# START OF DATASET RECORDS

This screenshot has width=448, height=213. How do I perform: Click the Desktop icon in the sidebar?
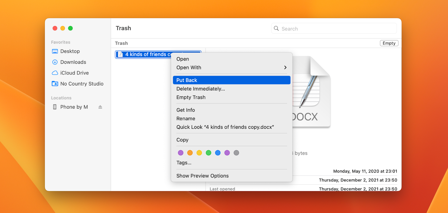click(x=55, y=51)
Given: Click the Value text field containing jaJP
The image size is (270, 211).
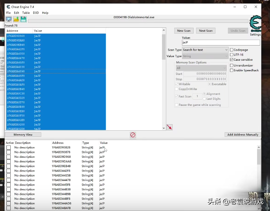Looking at the screenshot, I should 221,43.
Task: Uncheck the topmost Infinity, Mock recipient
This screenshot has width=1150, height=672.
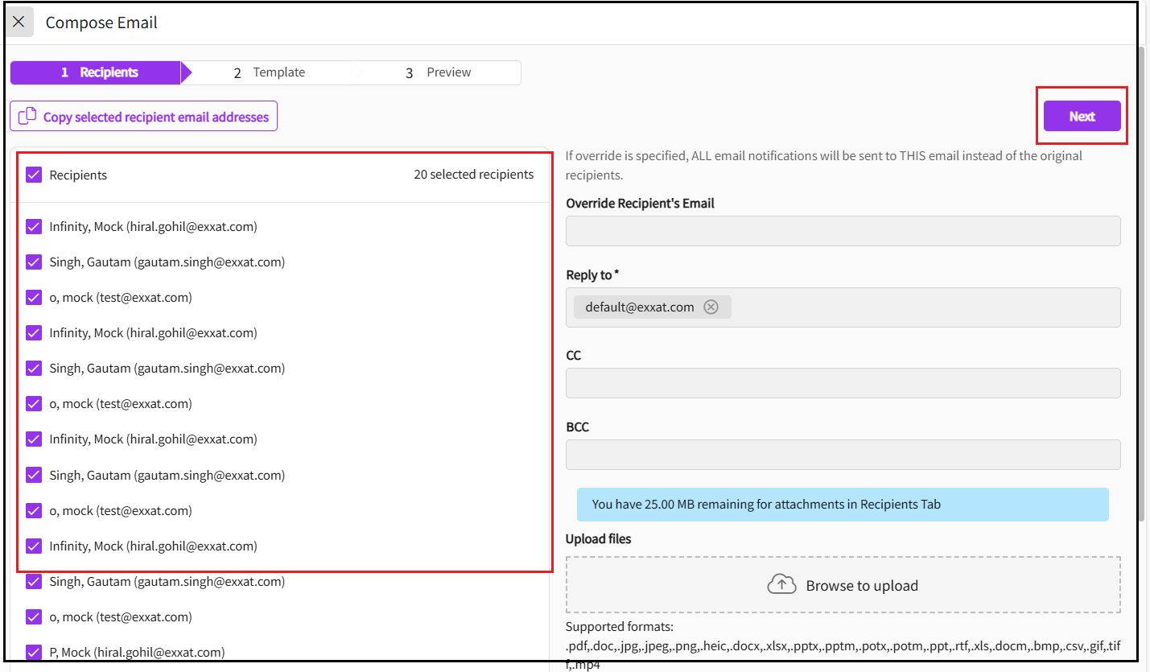Action: tap(34, 227)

# END OF DATASET RECORDS

→ **PROMPT**
Copy the text of all three rows above word for word, leaving out the pictures.

→ **SOLUTION TO THIS EXERCISE**
This screenshot has width=448, height=213. How do I perform: Click the Desktop icon in the sidebar?
click(x=55, y=51)
Given: Click the Value text field containing jaJP
The image size is (270, 211).
Looking at the screenshot, I should 221,43.
Task: Uncheck the topmost Infinity, Mock recipient
This screenshot has width=1150, height=672.
Action: tap(34, 227)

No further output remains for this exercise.